- _Brief_
Below are some records. Return exactly the lines from the one containing "This screenshot has height=784, width=1568." through the one containing "Given: Click the Edit Email Template button", both included, and only those.

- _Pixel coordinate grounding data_

————————

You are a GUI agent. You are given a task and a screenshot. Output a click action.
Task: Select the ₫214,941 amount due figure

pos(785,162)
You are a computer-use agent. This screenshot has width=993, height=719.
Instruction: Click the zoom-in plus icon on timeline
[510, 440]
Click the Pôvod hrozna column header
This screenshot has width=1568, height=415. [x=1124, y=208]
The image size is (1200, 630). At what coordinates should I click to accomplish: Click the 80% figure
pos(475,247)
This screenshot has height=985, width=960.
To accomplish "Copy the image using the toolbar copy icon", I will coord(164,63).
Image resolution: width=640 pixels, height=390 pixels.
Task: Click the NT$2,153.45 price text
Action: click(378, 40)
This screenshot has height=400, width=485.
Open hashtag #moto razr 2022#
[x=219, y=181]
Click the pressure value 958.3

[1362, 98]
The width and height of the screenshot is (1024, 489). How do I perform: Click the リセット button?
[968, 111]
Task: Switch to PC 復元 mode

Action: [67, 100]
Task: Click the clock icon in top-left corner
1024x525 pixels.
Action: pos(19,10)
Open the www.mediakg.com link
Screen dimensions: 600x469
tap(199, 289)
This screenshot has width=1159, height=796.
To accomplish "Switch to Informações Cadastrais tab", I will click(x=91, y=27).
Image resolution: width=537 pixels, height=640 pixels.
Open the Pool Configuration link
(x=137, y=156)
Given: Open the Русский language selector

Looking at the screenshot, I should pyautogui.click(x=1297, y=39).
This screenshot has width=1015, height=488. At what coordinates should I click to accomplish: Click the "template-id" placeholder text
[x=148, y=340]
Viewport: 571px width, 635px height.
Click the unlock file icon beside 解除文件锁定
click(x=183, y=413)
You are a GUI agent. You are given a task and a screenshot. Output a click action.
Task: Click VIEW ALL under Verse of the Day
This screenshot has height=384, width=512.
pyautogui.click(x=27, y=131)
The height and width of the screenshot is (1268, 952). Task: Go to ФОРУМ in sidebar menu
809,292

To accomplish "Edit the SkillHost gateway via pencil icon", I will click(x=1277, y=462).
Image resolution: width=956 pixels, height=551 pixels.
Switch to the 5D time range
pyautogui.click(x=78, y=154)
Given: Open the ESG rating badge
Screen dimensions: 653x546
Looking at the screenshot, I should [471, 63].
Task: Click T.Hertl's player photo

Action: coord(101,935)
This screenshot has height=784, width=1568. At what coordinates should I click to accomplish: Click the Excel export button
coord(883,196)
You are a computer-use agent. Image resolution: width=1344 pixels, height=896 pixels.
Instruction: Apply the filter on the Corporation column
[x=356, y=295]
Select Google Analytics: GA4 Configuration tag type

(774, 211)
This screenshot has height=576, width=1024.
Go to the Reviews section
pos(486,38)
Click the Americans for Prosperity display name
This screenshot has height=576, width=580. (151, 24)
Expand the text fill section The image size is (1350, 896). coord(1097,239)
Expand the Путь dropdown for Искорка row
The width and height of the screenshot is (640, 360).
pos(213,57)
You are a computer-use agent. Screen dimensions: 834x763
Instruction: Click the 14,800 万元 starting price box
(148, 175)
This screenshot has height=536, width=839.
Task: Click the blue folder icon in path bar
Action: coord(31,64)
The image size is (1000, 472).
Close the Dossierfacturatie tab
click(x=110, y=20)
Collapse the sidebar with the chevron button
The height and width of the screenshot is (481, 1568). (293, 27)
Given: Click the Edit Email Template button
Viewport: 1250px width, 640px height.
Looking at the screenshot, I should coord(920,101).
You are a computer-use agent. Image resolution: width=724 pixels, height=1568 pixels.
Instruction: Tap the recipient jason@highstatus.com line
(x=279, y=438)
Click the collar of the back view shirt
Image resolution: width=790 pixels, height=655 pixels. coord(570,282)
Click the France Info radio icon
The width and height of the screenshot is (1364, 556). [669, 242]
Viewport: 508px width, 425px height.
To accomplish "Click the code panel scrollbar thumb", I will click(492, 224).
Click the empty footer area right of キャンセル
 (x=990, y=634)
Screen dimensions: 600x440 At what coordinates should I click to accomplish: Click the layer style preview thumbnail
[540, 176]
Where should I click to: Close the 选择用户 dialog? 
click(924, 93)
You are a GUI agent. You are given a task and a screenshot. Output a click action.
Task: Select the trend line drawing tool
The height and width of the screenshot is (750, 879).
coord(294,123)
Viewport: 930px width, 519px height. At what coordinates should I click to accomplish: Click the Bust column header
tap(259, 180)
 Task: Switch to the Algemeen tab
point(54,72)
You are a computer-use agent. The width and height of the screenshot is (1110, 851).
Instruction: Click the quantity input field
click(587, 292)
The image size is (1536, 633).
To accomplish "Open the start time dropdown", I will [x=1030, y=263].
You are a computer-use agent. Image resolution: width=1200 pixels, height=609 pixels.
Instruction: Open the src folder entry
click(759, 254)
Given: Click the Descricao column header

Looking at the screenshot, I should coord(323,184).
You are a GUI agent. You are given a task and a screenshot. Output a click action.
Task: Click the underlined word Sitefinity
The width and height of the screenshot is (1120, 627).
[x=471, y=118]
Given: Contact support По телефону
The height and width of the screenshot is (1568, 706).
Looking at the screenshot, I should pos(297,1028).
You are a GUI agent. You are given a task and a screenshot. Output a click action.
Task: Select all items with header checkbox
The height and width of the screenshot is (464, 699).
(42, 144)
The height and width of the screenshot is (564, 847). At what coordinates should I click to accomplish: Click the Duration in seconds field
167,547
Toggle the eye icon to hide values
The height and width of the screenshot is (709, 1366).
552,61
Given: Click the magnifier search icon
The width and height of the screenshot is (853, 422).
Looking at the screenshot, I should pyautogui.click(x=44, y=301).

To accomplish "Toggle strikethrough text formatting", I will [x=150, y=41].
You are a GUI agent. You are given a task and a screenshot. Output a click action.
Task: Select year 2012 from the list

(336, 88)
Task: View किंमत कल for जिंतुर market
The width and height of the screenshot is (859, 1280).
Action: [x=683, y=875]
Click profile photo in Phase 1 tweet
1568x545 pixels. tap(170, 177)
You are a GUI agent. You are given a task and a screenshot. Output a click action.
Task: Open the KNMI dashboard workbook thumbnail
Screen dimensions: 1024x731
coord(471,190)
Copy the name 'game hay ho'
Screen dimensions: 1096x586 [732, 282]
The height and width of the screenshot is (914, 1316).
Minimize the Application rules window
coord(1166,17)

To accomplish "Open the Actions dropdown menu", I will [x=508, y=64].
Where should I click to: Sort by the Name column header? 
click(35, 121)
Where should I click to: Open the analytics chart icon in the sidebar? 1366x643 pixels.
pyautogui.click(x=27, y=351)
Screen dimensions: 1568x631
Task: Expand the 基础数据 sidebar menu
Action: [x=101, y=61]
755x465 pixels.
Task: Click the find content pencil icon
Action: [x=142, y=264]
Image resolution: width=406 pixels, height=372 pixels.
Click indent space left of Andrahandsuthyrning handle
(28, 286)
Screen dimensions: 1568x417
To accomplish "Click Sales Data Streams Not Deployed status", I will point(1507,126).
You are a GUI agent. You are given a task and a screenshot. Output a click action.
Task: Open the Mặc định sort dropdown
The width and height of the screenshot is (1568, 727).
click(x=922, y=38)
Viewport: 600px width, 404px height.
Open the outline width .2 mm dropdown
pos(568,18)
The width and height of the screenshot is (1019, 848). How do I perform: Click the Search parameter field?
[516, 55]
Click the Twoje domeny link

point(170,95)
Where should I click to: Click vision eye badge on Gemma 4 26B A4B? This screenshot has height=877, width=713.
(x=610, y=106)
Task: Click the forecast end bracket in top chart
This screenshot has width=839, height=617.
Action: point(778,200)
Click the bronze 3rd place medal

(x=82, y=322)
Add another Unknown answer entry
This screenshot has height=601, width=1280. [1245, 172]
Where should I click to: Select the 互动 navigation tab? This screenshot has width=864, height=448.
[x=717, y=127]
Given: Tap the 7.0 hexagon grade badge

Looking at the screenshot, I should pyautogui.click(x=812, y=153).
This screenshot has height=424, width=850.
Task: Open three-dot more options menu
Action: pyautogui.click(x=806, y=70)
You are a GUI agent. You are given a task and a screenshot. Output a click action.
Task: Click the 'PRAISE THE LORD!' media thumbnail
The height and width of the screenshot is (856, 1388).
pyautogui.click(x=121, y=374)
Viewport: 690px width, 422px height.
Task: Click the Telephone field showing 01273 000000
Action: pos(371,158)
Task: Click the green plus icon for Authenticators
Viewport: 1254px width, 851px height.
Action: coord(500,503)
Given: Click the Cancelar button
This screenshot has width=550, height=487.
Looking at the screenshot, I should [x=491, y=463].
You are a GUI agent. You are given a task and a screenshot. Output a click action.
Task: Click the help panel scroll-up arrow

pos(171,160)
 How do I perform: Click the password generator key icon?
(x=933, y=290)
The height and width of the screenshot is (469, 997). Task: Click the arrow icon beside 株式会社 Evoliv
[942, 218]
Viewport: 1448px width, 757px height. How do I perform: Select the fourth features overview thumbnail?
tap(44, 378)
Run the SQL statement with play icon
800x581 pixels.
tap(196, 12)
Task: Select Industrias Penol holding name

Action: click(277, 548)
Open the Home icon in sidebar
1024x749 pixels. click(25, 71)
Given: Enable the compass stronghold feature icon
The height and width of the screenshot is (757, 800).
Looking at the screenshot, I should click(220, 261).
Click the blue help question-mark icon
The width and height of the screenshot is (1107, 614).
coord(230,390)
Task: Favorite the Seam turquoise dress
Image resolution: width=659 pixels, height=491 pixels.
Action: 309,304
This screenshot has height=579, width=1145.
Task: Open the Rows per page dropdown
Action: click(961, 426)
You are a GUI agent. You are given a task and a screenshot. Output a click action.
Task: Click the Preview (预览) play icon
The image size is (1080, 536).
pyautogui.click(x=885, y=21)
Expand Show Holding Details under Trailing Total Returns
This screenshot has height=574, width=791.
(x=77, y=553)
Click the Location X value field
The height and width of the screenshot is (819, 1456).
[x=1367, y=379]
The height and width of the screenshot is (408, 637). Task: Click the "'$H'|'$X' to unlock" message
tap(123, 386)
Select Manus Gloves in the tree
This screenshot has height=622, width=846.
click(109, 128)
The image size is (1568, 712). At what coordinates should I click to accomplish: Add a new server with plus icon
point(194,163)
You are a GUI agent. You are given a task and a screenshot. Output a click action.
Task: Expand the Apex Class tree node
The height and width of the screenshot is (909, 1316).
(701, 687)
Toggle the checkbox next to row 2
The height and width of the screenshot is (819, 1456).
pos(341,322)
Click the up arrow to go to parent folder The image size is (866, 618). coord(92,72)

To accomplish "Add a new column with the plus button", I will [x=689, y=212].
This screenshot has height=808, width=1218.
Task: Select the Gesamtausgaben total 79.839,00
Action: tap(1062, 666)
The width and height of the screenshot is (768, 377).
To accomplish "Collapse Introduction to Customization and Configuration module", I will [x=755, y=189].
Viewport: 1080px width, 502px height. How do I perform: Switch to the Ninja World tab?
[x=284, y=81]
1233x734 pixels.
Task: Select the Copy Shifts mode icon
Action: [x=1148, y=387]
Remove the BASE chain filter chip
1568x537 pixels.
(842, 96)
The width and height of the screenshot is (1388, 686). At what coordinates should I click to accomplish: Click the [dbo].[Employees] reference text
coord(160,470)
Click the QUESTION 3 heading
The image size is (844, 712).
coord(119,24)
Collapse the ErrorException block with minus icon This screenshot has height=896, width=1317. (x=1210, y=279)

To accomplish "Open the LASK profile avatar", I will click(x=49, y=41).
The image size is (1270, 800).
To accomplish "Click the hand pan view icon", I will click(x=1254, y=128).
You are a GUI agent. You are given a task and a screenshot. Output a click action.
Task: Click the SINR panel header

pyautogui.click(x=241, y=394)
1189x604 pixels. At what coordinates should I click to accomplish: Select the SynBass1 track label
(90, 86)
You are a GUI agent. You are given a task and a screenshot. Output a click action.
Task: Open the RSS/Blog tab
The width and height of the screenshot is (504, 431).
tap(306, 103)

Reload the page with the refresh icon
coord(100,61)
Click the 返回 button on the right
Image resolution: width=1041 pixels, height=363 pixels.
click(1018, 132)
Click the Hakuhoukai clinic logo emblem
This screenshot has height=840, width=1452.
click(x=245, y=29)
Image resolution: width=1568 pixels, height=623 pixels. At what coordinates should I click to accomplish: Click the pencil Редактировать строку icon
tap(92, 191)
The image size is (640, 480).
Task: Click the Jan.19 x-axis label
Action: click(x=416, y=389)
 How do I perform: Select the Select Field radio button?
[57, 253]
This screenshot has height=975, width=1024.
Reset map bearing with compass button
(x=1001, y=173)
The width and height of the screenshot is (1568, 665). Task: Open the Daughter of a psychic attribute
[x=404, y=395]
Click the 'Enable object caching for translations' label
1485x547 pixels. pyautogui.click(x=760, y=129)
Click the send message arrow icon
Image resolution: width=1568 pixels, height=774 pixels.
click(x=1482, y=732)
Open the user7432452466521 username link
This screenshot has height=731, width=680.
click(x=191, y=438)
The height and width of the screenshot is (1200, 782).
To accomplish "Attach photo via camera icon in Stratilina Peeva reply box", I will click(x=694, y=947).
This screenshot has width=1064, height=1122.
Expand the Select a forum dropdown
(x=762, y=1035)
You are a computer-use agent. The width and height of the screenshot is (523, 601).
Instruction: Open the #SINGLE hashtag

————————

- _Finished task_
This screenshot has height=784, width=1568. At what coordinates should I click to accomplish: Click the Excel export button
coord(883,196)
You are a computer-use agent. Image resolution: width=1344 pixels, height=896 pixels.
Instruction: Apply the filter on the Corporation column
[x=356, y=295]
Select Google Analytics: GA4 Configuration tag type

(774, 211)
This screenshot has height=576, width=1024.
Go to the Reviews section
pos(486,38)
Click the Americans for Prosperity display name
This screenshot has height=576, width=580. (151, 24)
Expand the text fill section The image size is (1350, 896). coord(1097,239)
Expand the Путь dropdown for Искорка row
The width and height of the screenshot is (640, 360).
pos(213,57)
You are a computer-use agent. Screen dimensions: 834x763
Instruction: Click the 14,800 万元 starting price box
(148, 175)
This screenshot has height=536, width=839.
Task: Click the blue folder icon in path bar
Action: coord(31,64)
The image size is (1000, 472).
Close the Dossierfacturatie tab
click(x=110, y=20)
Collapse the sidebar with the chevron button
The height and width of the screenshot is (481, 1568). (293, 27)
Given: Click the Edit Email Template button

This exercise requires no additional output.